Recommendation 8: Reduce taxes for both public and private higher education institutions. Tie eligibility for these tax breaks to institutional accreditation. To the extent that the accreditation process operates as a serious mechanism to both encourage and assess quality, the tax breaks can serve to help raise the quality of higher education.

Recommendation 9: Extend and strengthen the management information systems at both the university and central government levels. As part of this, undertake a program to ensure that all institutions and central government agencies use the same definitions and formula for calculating widely used education indicators. In the Ministry of Education, a higher education information system could be an extension of the EMIS they are already developing as part of their secondary education project.
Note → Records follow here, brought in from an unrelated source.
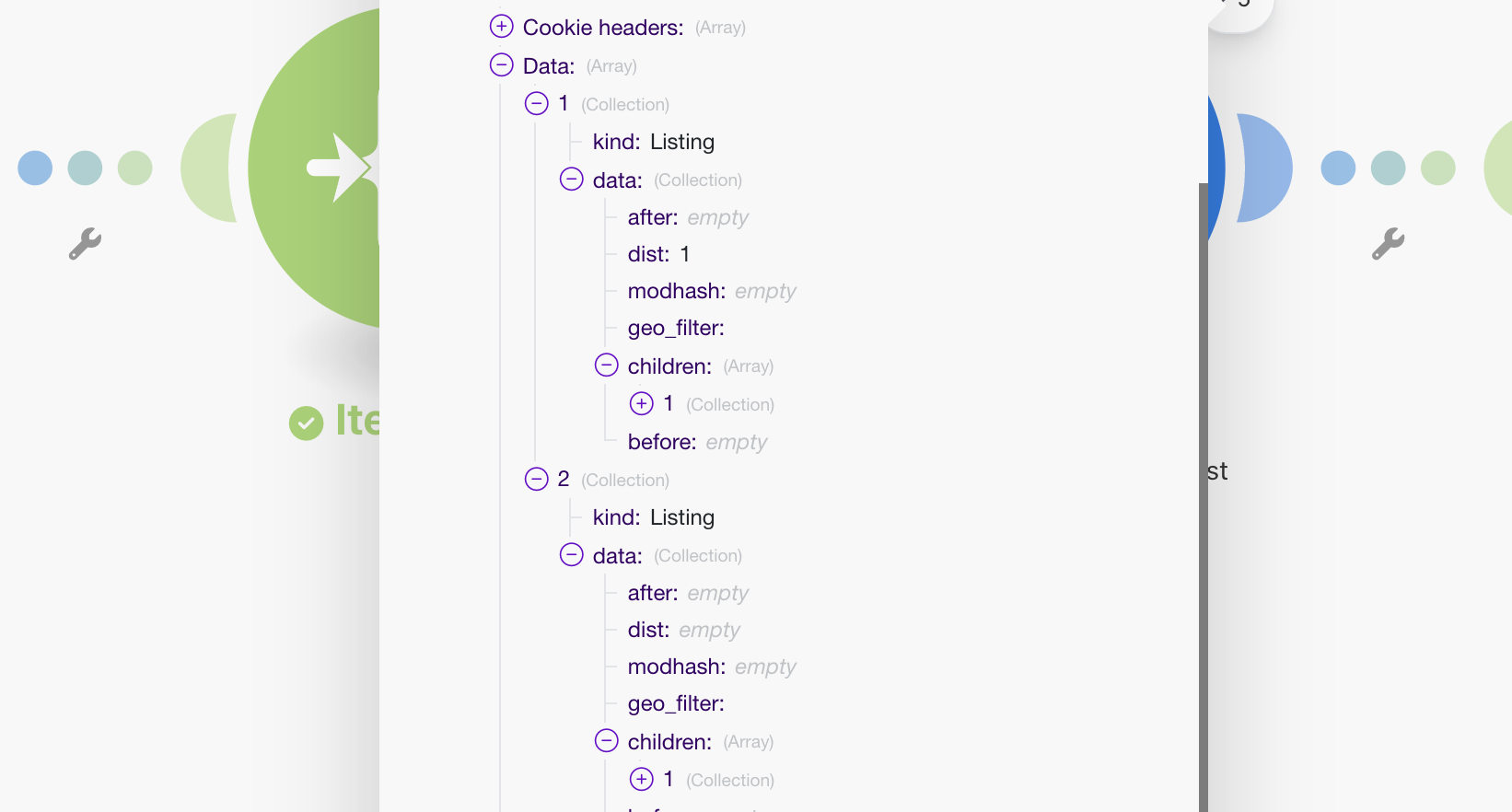This screenshot has height=812, width=1512.
Task: Click the teal dot in the left connection trail
Action: pos(85,168)
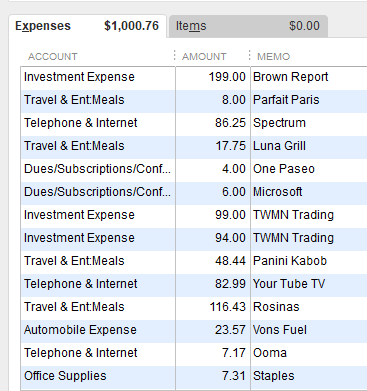This screenshot has height=391, width=367.
Task: Select the 94.00 Investment Expense amount
Action: click(213, 238)
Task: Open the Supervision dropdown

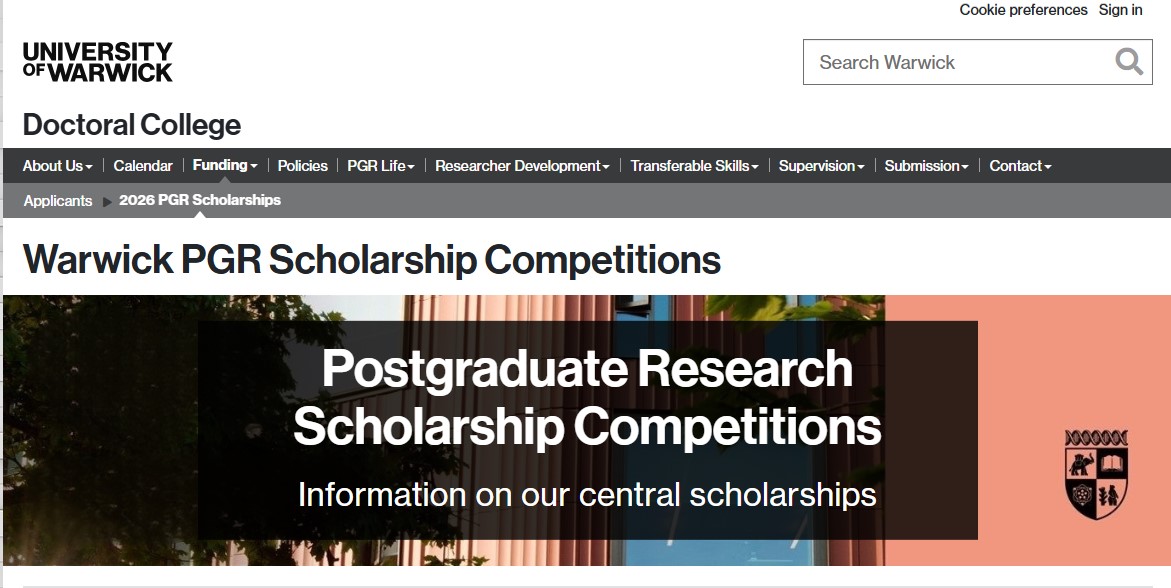Action: [821, 166]
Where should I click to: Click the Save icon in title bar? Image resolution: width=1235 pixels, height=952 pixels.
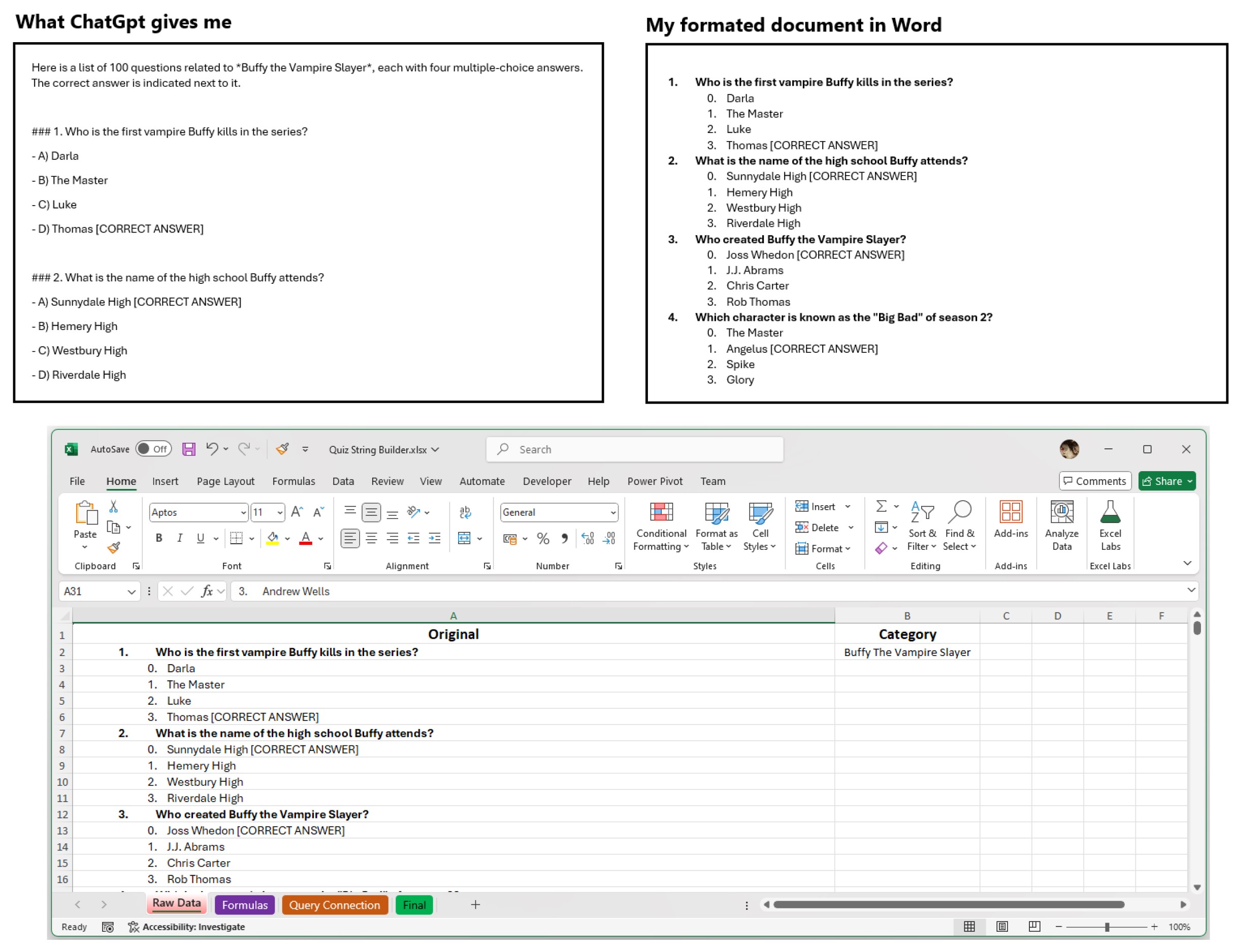coord(188,449)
However, there is also a need for comparable data and common definitions across ministries and agencies involved in higher education.

Recommendation 10: Reexamine the rationale and consequences of the current restrictions on sharing of institutional level data that are already collected by units of government, with specific attention to the State Department of Statistics. These data provide a basis for comparative assessments of institutional efficiency and could offer useful insights in efforts to strengthen higher education.

Recommendation 11: Undertake a series of tracer studies to collect information on ways universities can improve the relevance of their curriculum and pedagogical practices. Then create incentives for institutions to use this data in curriculum redesign. This type of curriculum redesign activity is often supported through bilateral projects involving twinning arrangements between a Georgian university and a university in the sponsoring country.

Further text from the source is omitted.